The plane, a small Cessna equipped with a series of sophisticated cameras, captures an area of ​​about 80 square kilometers up to ten hours a day and continuously transmits images in real time to a number of analysts on the ground, who check and file them if necessary. The system, marketed by Persistent Surveillance Systems, is routinely used in the investigation of all kinds of crimes, from theft to shootings, along with events like demonstrations or protests with potential for public disorder.

The creator of the company, who developed a system in Iraq to locate people who placed roadside bombs along routes taken by US military convoys, and who also worked for a time checking the activity of drug cartels and organized crime in Ciudad Juarez from the air, was looking for a city in which to market the system for civilian use and that would serve to convince other cities of its usefulness. He describes the system as “a Google Earth with TiVo function”, which is to say maps that can be rewound.

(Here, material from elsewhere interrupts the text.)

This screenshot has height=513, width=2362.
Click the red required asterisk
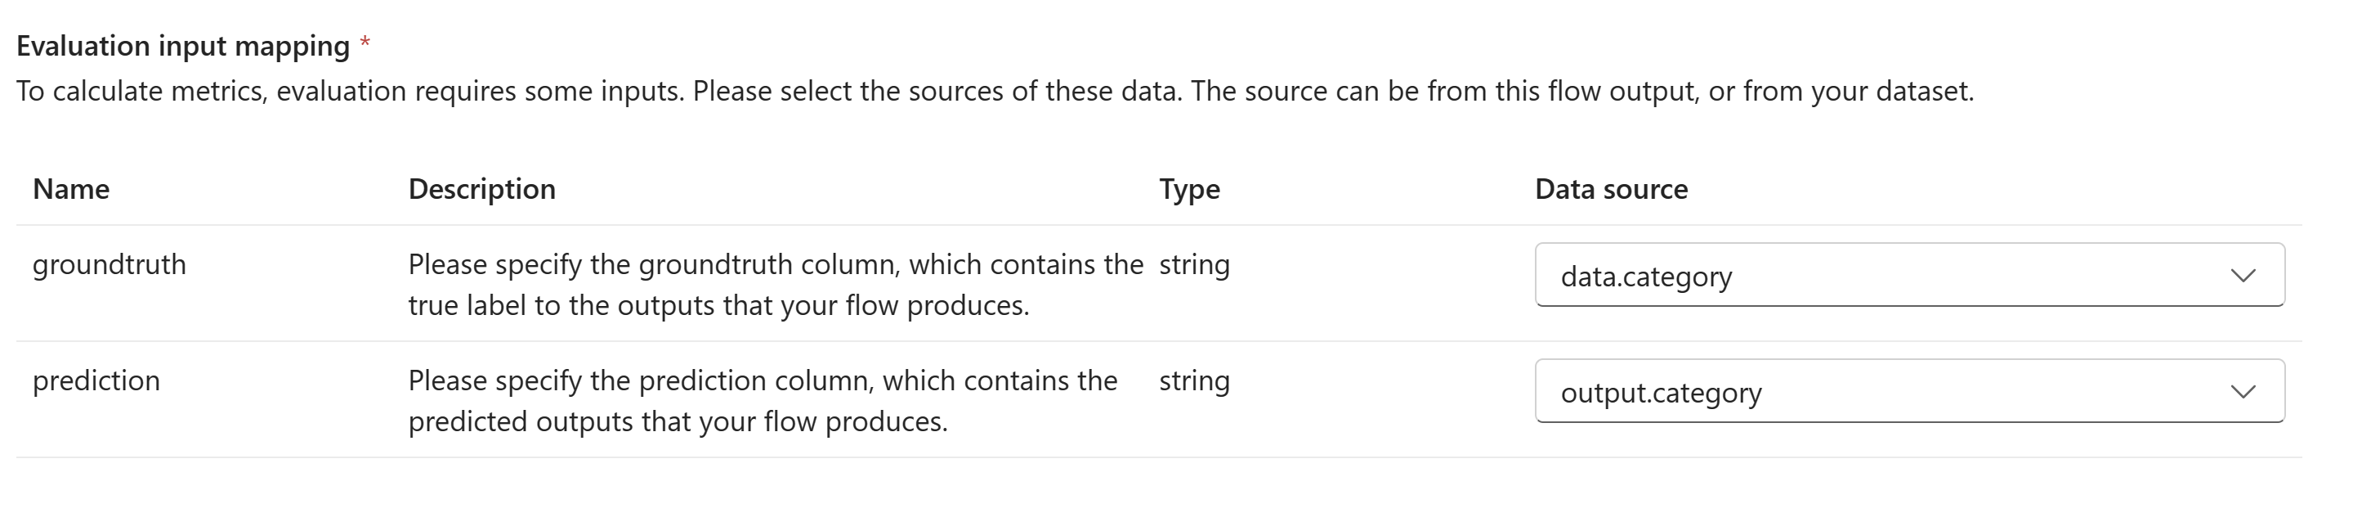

Although the quality of the images obtained do not allow recognition of people, nor even in many cases vehicle models, they can place the time of an explosion or commission of a particular crime, locating people or nearby vehicles, winding back to find out information about their background, previous movements, etc., and eventually, to obtain images of sufficient quality to make a firm identification by reviewing the images captured by cameras on the ground at a time when the system reports that a particular individual has passed ahead of one or more of them.

This is a real eye in the sky, able to follow people’s movements in a city for hours, allegedly not directly breaking the law because it does not allow for more than following small unidentified pixels, but, properly coordinated with other systems, provides an unexpected level of surveillance. Asked about the news story after a police press conference, the mayor of Baltimore responded to criticism by saying

This isn’t surveilling or tracking anyone. It’s about catching those who choose to do harm to citizens in our city.”

Welcome to the future. One in which cities are constantly monitored from the air and everywhere else using omnipresent combinations of cameras and sensors that are increasingly accurate as technology develops. Networks of cameras in stores, private homes and public places can now identity a person even their face cannot be seen clearly or is hidden by using biometric patterns that feed machine learning algorithms that compare them with other images stored from previous occasions. Biometrics has created an ecosystem in which the first thing our iPhone will do it it is stolen is transmit the fingerprints, images, video or audio of the person who has it in case the information can be used to identify them.

Is this going to make us any more safer, or have we woken up in an Orwellian nightmare? Is this the logical extension of the belief that if you have nothing to hide you have nothing to fear? The way society thinks about such issues is evolving at high speed, as technology continually comes up with new possibilities. In which direction do you think we’re heading?

(En español, aquí)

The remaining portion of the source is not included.